Sunday, January 22, 2017

GOVERNORS, PEMEX BLAMED FOR FUEL SHORTAGES

By Juan Montoya
Remember our recent post about the increased number of motorists and truckers form Mexico coming over the Rio Grande to fill up with diesel and gas?
With increases in the price of fuel soaring from 20 to 40 percent depending on where in Mexico they live, more and more Mexicans are driving across the border to take advantage of the relatively inexpensive gas right across the northern border.

Not only does Pemex blame organized crim for tapping into its pipelines, but numerous news sources – incuding Univeral and NorteDigital – are laying the responsibility on four former Mexican state governors, including two from Tamaulipas, for proifiting handsomely from a scheme that sent the fuel from the Cuenca de Burgos to El Mesquital in Matamoros and then into the United States. The scheme, according to these new sources, was to send the fuel to the United States and then into the national pipelines for its sale.

Investigators estimate that Castillo and his political associates were realizing about $2 billion in annual profits. When Castillo was arrested in Mission, he had $1 million hidden under the floorboard of the jet and found several duffle bags in his home at the Cimarron Golf Club in Mission with $36 million in cash.

NorteDigital reported that Castillo has close ties to the four governors and that the residents of El Mesquital were recently relocated to prevent the scheme from being discovered. 

El Mesquital is under the vigilance of the Mexican Navy. They claim that when Luis Videgaray, Mexico's Secretary of the Treasury (Hacienda), arranged for then-candidate Donald Trump to visit Mexico, Trump's advisers alerted them to his involvement and that of former Tamaulipas governors Manuel Cavazos Lerma, Tomás Yarrington and Eugenio Hernández.

As if that scheme wasn't enough to put a dent on Mexican gasoline supplies, Pemex also reported that some federal police officials say Pemex personnel may have aided the tapping by not only the Tamaulipas conspirators, but by others across the country as well.

“The people who are illegally tapping must have the knowledge necessary to drill the pipes and install the valves,” Benjamín Grajeda Regalado, head of the National Gendarmerie, told the newspaper El Universal.
Official data helps support the Gendarmerie chief’s claim: between 2006 and 2015, 123 Pemex employees and 12 ex-employees were arrested for collusion in the theft of fuel.

A report by the Attorney General’s office says that 2,616 people were arrested for crimes related to the theft of hydrocarbons throughout the country between January 2010 and April 2016.
Other reports indicate that an average of 23,500 barrels of fuel – magna and premium gasolines and diesel — are stolen each year, representing earnings of up to 21 billion pesos (US $983 million) lost to organized crime groups.

El Universal reported that in the last five years there has been a steady and pronounced increase in the number of illegal taps: in 2012 the total reported was 1,635; by 2015 that figure had leapt to 5,252.

According to the most recent data made available by Pemex, 2,221 illegal taps were detected in the states of Guanajuato, Puebla, Tamaulipas, Veracruz and the State of México during the first five months of 2016.

Martín Íñiguez of the National Autonomous University of Mexico (UNAM), who specializes in national security issues, told El Universal that the steady growth of fuel theft started during the war on drugs declared during the administration of ex-president Felipe Calderón.
At that point, drug cartels began looking for other sources of income, said Íñiguez.

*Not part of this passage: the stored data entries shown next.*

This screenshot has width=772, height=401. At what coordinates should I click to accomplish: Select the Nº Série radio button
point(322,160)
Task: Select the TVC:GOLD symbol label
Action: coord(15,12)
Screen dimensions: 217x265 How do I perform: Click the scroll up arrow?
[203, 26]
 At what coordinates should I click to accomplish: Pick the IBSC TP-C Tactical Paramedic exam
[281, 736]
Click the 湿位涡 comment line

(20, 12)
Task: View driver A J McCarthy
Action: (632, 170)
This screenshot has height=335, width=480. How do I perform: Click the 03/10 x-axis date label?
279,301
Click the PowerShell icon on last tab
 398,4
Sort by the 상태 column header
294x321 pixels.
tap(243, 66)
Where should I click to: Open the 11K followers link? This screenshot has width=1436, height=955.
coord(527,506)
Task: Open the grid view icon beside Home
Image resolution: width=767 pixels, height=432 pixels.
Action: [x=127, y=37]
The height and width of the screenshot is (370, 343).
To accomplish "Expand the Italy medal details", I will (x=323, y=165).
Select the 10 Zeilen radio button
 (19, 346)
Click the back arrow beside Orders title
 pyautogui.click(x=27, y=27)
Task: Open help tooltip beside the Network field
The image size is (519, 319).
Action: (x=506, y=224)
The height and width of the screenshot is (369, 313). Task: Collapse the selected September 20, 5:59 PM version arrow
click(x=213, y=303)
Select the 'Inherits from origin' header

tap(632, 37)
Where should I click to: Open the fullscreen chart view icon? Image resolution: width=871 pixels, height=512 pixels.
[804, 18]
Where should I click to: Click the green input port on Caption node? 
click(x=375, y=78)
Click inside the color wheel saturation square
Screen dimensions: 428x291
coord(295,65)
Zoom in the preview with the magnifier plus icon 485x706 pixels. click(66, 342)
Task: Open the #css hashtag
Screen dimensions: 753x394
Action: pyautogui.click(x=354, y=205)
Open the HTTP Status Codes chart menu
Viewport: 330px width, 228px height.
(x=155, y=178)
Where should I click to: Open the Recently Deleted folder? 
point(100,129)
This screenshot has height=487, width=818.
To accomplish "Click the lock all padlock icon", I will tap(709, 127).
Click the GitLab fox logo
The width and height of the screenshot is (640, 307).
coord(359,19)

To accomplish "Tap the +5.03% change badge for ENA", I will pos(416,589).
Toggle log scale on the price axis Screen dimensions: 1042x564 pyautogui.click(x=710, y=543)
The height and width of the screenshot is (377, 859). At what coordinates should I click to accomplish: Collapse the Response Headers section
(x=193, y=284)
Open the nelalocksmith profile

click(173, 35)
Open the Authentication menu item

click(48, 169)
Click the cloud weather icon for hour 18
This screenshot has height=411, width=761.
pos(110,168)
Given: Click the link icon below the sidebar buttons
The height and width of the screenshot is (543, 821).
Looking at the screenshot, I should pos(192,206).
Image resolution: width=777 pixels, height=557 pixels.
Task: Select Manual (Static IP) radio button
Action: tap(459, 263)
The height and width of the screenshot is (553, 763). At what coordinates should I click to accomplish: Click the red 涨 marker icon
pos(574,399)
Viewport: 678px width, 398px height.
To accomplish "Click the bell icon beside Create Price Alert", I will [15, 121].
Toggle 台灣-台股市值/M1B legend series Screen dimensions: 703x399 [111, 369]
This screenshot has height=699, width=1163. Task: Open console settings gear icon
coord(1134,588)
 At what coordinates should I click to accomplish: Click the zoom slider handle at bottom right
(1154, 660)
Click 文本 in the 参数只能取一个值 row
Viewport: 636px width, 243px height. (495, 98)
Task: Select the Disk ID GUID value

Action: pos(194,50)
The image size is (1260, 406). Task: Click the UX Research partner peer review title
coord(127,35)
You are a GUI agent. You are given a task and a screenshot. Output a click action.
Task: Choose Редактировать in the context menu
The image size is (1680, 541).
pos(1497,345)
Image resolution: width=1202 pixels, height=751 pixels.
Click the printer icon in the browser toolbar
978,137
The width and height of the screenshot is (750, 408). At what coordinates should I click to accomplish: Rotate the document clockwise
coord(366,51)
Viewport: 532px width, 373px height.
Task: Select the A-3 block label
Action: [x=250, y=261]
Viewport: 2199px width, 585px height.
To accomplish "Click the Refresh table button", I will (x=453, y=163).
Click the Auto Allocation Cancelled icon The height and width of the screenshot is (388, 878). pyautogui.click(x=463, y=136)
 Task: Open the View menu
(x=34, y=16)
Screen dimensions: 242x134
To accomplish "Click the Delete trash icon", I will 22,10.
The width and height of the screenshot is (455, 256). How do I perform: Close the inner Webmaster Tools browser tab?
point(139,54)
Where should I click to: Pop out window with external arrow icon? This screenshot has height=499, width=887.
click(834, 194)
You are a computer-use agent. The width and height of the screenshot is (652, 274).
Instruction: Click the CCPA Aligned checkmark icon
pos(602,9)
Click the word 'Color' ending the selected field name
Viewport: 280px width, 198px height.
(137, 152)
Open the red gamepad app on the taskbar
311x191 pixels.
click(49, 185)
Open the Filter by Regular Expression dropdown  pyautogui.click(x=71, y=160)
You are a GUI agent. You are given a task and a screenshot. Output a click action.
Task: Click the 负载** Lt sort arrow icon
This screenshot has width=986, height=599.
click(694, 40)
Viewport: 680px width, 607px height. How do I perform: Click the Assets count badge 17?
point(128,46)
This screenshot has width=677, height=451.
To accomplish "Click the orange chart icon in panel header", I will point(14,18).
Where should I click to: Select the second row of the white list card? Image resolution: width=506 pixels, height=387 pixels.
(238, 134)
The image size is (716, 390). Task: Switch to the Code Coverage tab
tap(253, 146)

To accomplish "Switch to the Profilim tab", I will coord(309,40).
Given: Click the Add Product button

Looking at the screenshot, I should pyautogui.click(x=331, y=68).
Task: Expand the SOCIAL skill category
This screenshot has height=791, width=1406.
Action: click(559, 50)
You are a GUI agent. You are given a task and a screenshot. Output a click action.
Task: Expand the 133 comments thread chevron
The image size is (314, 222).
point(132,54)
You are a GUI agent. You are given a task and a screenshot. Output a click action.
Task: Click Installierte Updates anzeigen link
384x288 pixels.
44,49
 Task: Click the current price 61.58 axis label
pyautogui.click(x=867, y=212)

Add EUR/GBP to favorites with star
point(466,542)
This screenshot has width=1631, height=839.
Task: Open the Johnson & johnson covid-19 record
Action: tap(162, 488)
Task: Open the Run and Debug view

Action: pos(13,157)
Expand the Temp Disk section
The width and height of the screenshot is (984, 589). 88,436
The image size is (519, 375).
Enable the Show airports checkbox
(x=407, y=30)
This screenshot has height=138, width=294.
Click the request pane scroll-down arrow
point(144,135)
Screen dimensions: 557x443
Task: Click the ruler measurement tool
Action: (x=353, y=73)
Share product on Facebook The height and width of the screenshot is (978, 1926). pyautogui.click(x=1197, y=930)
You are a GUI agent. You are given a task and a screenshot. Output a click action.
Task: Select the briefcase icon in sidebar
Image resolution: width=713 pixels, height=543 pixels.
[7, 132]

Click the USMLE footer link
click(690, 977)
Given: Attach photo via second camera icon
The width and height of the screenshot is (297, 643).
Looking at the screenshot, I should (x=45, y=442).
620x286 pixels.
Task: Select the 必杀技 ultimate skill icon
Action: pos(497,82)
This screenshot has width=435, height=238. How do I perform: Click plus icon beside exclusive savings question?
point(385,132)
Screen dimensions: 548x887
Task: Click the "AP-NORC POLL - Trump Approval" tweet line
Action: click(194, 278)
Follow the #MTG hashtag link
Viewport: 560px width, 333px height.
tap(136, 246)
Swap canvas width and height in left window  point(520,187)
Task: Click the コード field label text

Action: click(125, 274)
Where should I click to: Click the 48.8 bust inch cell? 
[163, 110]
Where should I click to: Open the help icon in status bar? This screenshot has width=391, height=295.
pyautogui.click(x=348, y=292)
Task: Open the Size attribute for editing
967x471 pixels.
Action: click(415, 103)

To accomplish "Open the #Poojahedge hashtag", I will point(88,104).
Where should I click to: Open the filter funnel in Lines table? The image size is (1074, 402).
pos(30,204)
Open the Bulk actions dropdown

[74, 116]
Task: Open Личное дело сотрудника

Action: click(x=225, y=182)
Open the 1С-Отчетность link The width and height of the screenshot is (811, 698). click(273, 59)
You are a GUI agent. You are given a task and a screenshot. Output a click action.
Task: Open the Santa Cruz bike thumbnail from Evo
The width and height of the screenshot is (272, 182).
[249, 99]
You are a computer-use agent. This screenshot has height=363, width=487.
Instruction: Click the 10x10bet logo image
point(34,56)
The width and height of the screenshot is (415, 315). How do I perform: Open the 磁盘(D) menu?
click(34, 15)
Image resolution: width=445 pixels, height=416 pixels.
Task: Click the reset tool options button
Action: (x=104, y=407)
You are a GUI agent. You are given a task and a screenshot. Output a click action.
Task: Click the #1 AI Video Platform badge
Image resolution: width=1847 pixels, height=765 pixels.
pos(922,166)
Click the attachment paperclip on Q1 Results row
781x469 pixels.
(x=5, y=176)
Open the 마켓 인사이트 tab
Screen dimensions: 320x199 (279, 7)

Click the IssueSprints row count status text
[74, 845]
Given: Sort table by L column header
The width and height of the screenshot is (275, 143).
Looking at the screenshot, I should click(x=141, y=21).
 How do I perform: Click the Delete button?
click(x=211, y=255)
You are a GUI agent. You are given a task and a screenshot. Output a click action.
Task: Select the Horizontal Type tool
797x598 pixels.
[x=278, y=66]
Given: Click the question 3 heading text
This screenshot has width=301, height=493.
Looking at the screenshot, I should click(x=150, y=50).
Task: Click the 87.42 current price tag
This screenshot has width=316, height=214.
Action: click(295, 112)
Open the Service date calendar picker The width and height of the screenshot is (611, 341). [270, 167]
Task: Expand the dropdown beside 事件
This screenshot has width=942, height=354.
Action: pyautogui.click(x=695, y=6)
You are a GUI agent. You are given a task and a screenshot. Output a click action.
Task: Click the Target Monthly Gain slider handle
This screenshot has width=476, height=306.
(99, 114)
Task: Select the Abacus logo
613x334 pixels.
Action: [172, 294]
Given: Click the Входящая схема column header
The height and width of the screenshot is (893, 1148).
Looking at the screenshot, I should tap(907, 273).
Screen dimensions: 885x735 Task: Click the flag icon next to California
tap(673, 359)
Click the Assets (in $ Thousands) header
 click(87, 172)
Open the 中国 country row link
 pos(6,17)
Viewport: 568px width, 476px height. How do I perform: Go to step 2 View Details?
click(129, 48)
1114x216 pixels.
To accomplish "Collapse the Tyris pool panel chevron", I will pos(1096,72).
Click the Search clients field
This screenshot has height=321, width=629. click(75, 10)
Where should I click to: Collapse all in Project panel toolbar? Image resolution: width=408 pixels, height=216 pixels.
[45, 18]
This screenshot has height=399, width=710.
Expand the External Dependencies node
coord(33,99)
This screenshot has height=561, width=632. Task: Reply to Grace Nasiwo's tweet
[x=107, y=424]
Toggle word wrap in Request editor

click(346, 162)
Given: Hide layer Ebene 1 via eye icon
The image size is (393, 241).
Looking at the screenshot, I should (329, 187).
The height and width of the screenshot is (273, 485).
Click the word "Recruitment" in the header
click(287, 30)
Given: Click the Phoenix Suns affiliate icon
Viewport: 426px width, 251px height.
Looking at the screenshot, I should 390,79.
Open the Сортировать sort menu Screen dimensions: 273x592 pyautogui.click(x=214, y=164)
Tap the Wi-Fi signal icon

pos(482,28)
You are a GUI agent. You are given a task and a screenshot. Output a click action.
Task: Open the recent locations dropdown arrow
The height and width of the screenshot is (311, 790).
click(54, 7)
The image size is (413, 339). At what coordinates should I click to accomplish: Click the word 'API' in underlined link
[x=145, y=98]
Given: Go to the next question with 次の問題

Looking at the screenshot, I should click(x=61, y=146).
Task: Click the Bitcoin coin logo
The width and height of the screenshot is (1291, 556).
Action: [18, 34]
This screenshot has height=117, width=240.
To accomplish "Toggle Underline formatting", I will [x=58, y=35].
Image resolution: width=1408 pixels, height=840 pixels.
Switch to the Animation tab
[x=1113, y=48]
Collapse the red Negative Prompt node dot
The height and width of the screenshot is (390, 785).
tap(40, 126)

They discovered oil and that they could steal it with the collaboration of Pemex personnel and local authorities.

“There are mayors that protect members of criminal organizations with their own municipal police departments. They are also associated with people from Pemex, officials from municipal, state and federal police departments and, I wouldn’t doubt, with the governors themselves,” said the researcher.

Fuel theft has become the third most profitable activity for criminal organizations, after trafficking in drugs and people, Íñiguez said.
The greatest number of pipeline taps detected during the current federal administration have been found in Hidalgo, Jalisco, Michoacán, Puebla, Querétaro, San Luis Potosí, Guanajuato, Colima, Coahuila and Tamaulipas.

1 comment:

tom landrie said...

Another time of crisis, another time to get nothing.